Sonntag, 19. Juli 2015

Montags um 9: Das Matterhorn oder ..


.. wie ein Berg nicht aufhört zu rufen


Es gibt 38 Viertausender rund um Zermatt, aber einer ist darunter, der anscheinend willenlos macht. Er ist aber auch eine echte Granate! In diesem Sommer feiert das Schweizer Alpendorf ein rauschendes Jubiläum. Selbst die Queen ist geladen. Schließlich war es einer ihrer Landsleute, der erstmals seine 4.478 Höhenmeter bezwang. Und Zermatt eine glänzende Zukunft bescherte. 

Eine kleine und willkürliche Matterhorn-Chronik 


14. Juli 1865: Der britische Bergsteiger Edward Whimpley steht mit seiner Siebener-Seilschaft ganz oben. Dort wo er schon mehrmals hin wollte. Heute kam er durch. Über den Hörnligrat an die Spitze des Matterhorns. Als erster, noch vor der italienischen Konkurrenztruppe, die von der anderen Bergseite gegen die Pyramide aus Kalkstein, Gletscher und Eis anrennt. Auf dem Abstieg reißt ein Seil, und vier Briten stürzen zu Tode. Das unglückselige Stück Tau ist heute im Zermatter Heimatmuseum zu begutachten.

In jeder kurzen Zermatt-Saison brechen ca. 3.500 Menschen auf, um das fast Unmögliche zu schaffen. Der Kletterrekord „rauf-runter“- liegt bei phänomenalen knapp zwei Stunden! Inklusive Bergführer muss man mit mindestens 1.500 Franken rechnen. Das ist es den Bergstürmern auch wert.
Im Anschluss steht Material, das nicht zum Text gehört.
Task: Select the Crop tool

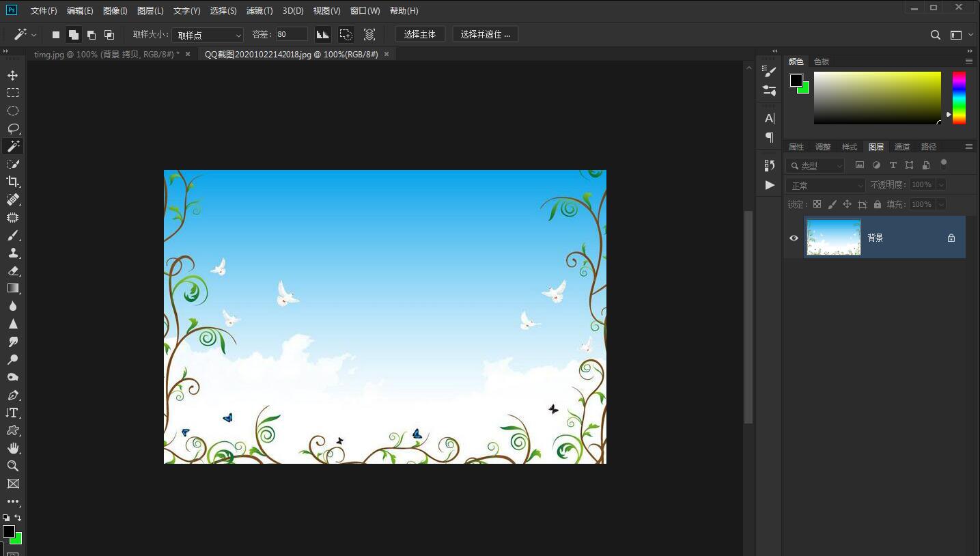Action: point(12,182)
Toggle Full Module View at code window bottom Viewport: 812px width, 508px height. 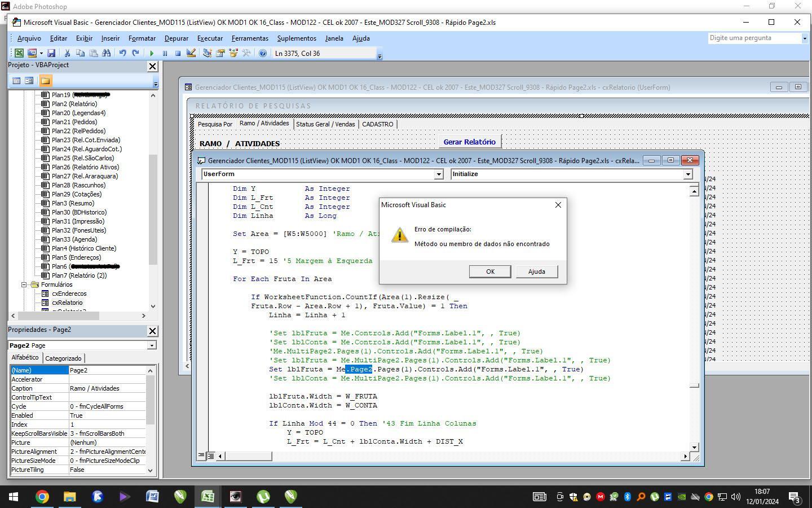[x=210, y=456]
Seit 1865 sind allerdings auch 500 Menschen dem Berg zum Opfer gefallen. Der Rettungsdienst Zermatt bricht pro Saison zwischen Mitte Juni und Mitte September circa 300 Mal auf. Ob es das auch wert ist? Doch die Magie der Alpen und insbesondere dieses unwiderstehlichen Kolosses ist auch nach 150 Jahren ungebrochen.
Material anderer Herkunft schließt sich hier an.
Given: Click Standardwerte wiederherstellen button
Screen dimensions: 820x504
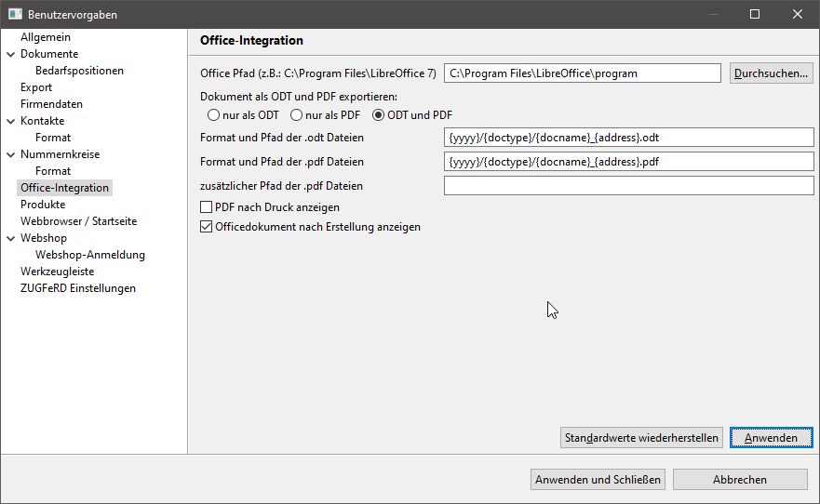Looking at the screenshot, I should [x=641, y=438].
1950: Ein italienischer Graf will eine Seilbahn zum Gipfel bauen lassen. 90.000 entrüstete Unterschriften verhindern es. Das Matterhorn wird „schützenswertes Naturwunder“. Bleibt es bis heute.

1988: Reinhold Messmer erklimmt das Matterhorn. Für die Bergsteigerlegende eine leichte Übung. Was ihn aber schier aus dem Tritt bringt: Oben in der Wand stößt er auf einen Kiosk, prall gefüllt mit Souvenirs, Kitsch und Klatschpresse. Tobsuchtsanfall Messmers wegen der Verunglimpfung eines schier heiligen Berges. Immerhin des meistfotografierten der Welt. Was er wenig später erfährt: Es war eine Ulk-Aktion von „Verstehen Sie Spaß“ – Leider wissen wir nicht, wie Messmer reagierte ;-) Aber immerhin kam er wieder heil zurück ins Tal.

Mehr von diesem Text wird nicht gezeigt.